CHD in the News 

Pediatric Heart Network sites to focus on improving outcomes for babies born with congenital heart disease

ANN ARBOR, Mich., Aug. 19, 2011 /PRNewswire-USNewswire/ --

The University of Michigan Congenital Heart Center has been selected as a new Pediatric Heart Network core site for clinical research. Created and funded by the National Heart, Lung, and Blood Institute, part of the National Institutes of Health, the Pediatric Heart Network is a cooperative network of pediatric cardiovascular clinical research centers that conducts studies in children with congenital or acquired heart disease.

Researchers will receive $2.25 million over five years to help develop and lead clinical trials designed to improve outcomes for children with congenital heart disease. Richard G. Ohye, M.D., associate professor at the U-M Medical School Department of Surgery and co-director of the Michigan Congenital Heart Center and Caren S. Goldberg, M.D., clinical associate professor in the Department of Pediatrics and Communicable Diseases, will serve as primary investigators. They have worked with the Pediatric Heart Network on two prior studies focused on the best surgical options for children with hypoplastic left heart syndrome.     

"This grant will enable the Congenital Heart Center to continue to track the progress of children born with hypoplastic left heart syndrome and help us determine the best treatment , which we will then share with other heart centers to provide the best possible care for these children," Ohye says. "This award recognizes the Congenital Heart Center's strong commitment to become international leaders in developing therapies to improve child health."

The Michigan Congenital Heart Center will function as one of nine core sites across the nation and Canada that will be co-recipients of $19.6 million core clinical center funding allocated by the Pediatric Heart Network. The U-M program was selected for its history of successful pediatric cardiac research and its leadership in ongoing Pediatric Heart Network endeavors including the Single Ventricle Reconstruction trial and Single Ventricle Reconstruction Extension Study.

The Pediatric Heart Network is a group of hospitals in the United States and Canada that conducts research studies in children with congenital or acquired heart disease. Congenital heart defects occur in approximately 40,000 infants in the U.S. each year and are a major cause of infant death. Acquired heart disease can cause death and long-term disability.

In the past 25 years, fewer than 40 randomized clinical trials have been done in patients with congenital or acquired heart disease. There are several reasons for this. Many hospitals or single doctors do not see enough children with any one type of heart disease in order to perform certain studies and have meaningful results.

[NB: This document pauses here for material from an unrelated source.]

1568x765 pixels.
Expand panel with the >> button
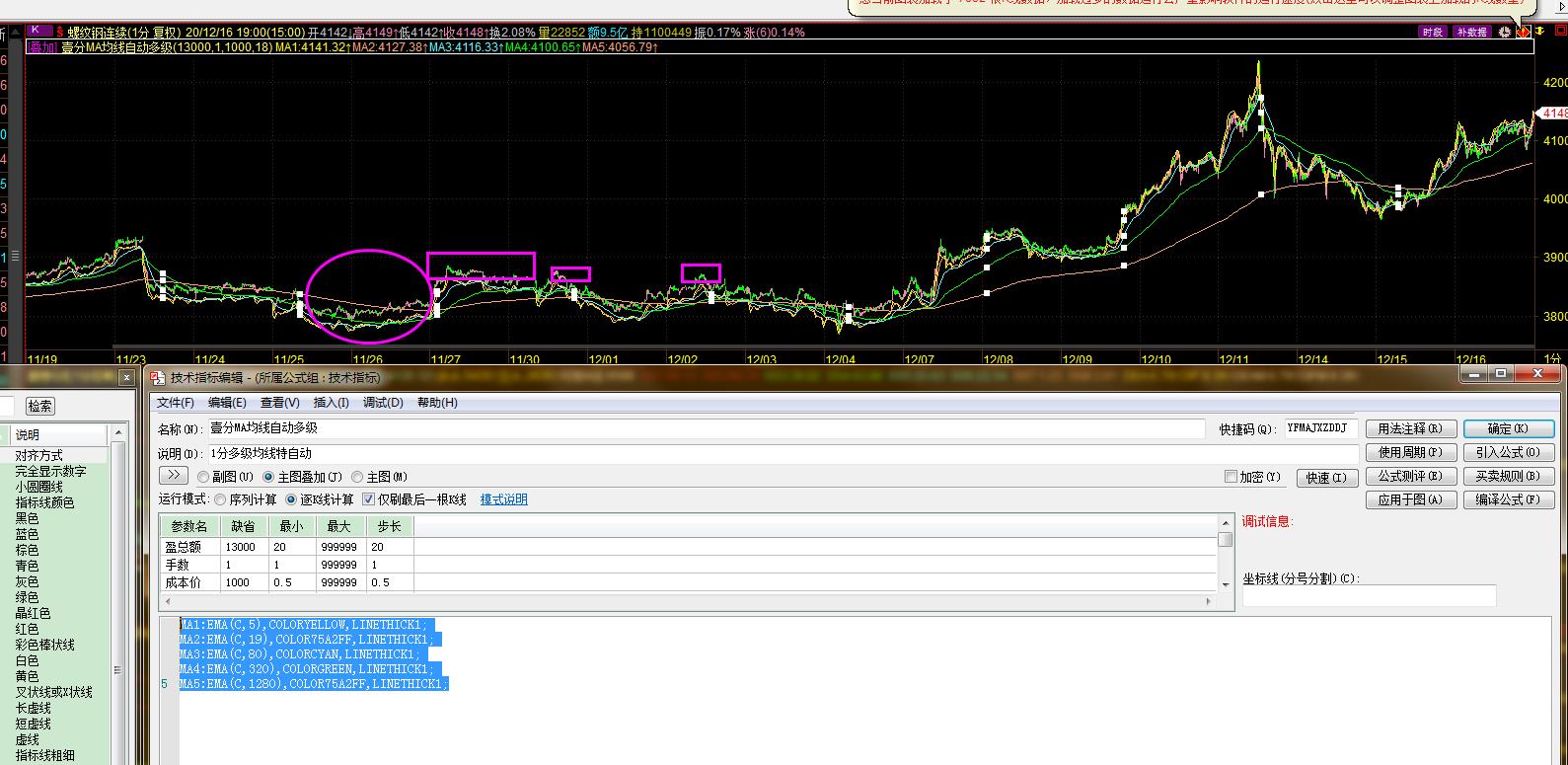173,476
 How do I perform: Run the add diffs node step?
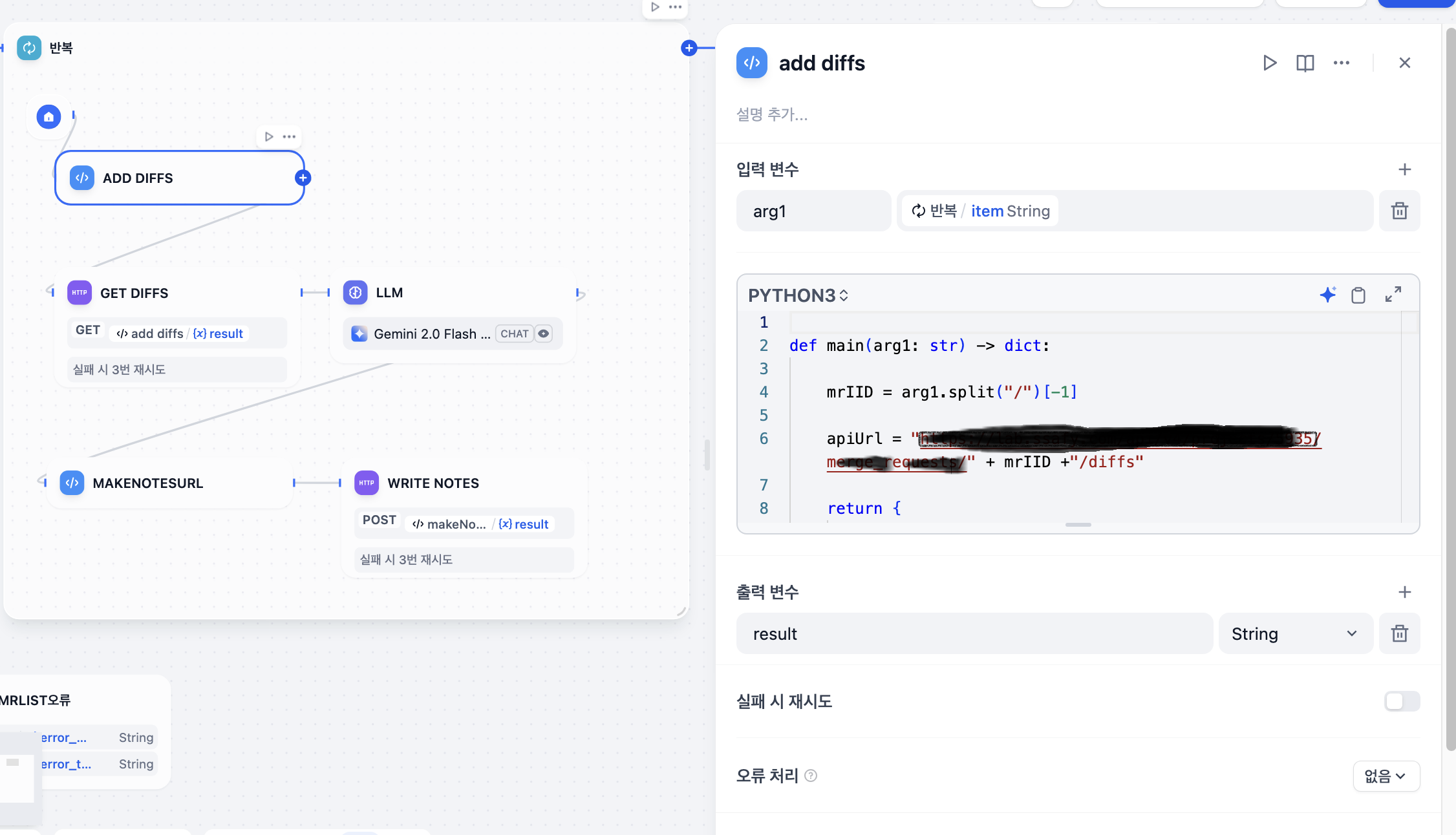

Parents have been unable to enter their children into studies because they are not aware of them, they don't live near a research site or may have reservations about enrolling their child.

"By building a community between highly-esteemed research institutions in Michigan, across the country and Canada, we are able to work together to ensure better outcomes for children with cardiac diseases," Goldberg says.

The Pediatric Heart Network was started in 2001 by the National Heart, Lung, and Blood Institute to study problems in children with heart disease. Nine studies have been done since 2001 at children's hospitals with research teams that specialize in the care of patients with heart disease. All centers do the same studies. This helps to increase the total number of patients needed for each study.

About C.S. Mott Children's Hospital:

The University of Michigan C.S. Mott Children's Hospital is consistently ranked as one of the best hospitals in the country. It was nationally ranked in all ten pediatric specialties in the U.S. News Media Group's 2011 edition of "America's Best Children's Hospitals" including third in the country for heart and heart surgery. In November, the hospital moves to a new 1.1 million square feet, $754 million state-of-the-art facility that will be home to cutting-edge specialty services for newborns, children and women.

About the U-M Congenital Heart Center at Mott Children's Hospital:

As an international referral center for children with complex congenital heart problems, Michigan Congenital Heart Center at C.S. Mott Children's Hospital is the second largest congenital heart program in the United States. Our pediatric specialists perform over 850 cardiac operations each year -- from the most common to the most complex -- and maintain a 95% survival rate. U.S. News & World Report ranks C.S. Mott Children's Hospital 3rd in the nation in children's heart care and heart surgery.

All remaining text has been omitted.